** Opening RECORDS TO PROCESS block **

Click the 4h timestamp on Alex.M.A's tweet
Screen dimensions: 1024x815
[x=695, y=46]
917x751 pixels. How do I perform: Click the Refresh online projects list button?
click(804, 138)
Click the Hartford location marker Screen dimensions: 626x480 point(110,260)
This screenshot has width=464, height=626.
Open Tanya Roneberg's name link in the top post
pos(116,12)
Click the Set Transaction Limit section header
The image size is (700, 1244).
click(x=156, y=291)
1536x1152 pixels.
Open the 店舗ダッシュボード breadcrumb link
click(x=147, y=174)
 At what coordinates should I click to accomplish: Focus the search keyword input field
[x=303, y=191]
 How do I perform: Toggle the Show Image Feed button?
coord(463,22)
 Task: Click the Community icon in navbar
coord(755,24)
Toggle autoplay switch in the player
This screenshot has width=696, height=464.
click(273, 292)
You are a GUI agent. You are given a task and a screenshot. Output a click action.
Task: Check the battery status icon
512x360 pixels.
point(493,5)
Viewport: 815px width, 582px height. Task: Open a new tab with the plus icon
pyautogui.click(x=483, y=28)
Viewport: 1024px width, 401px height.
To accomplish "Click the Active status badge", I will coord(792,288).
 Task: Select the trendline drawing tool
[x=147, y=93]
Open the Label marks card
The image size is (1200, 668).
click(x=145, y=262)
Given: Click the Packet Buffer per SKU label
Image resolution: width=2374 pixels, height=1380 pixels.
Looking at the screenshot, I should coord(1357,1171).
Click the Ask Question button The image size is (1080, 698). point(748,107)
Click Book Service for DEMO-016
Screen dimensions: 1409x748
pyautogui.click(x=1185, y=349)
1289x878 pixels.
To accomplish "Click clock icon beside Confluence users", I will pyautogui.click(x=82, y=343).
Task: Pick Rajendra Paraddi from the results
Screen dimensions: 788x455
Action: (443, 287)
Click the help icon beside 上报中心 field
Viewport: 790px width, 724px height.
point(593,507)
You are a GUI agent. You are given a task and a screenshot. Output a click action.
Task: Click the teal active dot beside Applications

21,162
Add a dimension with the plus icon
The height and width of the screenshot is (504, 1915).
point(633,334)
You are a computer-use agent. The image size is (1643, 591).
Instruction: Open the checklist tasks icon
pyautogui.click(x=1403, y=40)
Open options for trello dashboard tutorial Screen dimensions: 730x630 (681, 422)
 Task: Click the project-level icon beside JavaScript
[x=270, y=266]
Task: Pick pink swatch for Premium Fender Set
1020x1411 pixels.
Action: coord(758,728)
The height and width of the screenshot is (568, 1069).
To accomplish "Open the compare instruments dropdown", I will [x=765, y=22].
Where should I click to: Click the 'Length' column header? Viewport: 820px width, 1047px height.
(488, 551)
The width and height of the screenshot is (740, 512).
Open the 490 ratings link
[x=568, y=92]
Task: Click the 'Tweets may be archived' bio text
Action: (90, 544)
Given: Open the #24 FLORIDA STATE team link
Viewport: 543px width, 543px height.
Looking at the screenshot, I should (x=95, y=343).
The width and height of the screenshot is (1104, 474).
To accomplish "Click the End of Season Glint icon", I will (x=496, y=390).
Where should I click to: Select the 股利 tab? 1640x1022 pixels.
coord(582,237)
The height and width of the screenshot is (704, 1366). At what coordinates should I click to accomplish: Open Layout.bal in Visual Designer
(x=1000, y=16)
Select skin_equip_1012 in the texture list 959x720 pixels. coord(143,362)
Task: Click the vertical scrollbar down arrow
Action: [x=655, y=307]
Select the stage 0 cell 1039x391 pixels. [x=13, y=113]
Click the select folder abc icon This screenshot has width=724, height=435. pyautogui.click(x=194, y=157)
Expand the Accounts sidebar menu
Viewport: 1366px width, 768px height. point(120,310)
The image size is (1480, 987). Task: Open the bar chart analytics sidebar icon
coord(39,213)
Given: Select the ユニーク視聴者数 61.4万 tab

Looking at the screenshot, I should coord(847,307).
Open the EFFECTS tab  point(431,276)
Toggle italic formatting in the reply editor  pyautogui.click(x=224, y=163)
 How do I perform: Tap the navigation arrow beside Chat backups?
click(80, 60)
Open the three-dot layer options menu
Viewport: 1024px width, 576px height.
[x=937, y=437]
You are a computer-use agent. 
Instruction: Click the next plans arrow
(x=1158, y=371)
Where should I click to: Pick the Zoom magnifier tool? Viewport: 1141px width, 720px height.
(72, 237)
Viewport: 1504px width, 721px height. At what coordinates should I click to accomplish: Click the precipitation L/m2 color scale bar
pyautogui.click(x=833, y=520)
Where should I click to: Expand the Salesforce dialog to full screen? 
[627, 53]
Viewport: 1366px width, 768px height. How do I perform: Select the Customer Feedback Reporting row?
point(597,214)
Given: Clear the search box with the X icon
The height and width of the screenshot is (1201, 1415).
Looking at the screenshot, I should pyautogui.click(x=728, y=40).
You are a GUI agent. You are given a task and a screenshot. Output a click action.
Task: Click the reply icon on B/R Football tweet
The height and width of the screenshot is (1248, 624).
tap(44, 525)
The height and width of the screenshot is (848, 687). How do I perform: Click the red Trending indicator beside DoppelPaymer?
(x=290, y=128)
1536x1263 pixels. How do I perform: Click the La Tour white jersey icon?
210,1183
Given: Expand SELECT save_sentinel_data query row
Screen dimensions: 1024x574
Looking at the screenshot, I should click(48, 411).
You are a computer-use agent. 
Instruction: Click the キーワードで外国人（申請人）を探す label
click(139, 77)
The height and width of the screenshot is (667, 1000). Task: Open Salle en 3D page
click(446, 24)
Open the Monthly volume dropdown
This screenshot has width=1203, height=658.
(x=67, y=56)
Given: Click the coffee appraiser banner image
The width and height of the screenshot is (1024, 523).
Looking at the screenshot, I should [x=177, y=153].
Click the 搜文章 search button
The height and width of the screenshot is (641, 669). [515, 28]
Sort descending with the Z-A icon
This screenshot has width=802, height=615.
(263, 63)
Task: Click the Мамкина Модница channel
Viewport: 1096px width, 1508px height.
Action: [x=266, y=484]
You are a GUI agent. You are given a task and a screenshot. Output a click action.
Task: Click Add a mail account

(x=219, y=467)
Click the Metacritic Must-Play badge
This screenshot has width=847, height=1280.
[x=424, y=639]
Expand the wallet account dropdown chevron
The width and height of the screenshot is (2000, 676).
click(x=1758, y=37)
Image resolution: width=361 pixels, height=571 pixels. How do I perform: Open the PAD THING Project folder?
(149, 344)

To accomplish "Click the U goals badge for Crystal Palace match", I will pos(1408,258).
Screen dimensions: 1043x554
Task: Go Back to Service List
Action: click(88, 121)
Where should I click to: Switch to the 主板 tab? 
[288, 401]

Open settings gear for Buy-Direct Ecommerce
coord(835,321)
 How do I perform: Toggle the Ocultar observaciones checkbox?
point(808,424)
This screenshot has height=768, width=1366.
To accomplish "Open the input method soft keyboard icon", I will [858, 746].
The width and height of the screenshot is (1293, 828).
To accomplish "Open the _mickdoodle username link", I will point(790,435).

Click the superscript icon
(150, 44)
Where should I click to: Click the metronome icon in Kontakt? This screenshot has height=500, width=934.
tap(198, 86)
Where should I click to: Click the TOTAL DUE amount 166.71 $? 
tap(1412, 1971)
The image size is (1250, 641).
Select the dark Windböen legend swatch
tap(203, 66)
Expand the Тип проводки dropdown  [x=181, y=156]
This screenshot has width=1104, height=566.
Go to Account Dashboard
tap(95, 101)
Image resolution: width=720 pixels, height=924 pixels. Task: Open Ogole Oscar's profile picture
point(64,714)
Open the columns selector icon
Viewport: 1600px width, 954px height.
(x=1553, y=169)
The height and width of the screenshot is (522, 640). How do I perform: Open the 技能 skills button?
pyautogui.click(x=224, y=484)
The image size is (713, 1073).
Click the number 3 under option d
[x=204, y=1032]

** Closing RECORDS TO PROCESS block **

▶ **EXERCISE OBJECTIVE**: Report the lines above that have the word "reply" in them.

▶ **SOLUTION TO THIS TASK**:
Toggle italic formatting in the reply editor  pyautogui.click(x=224, y=163)
Task: Click the reply icon on B/R Football tweet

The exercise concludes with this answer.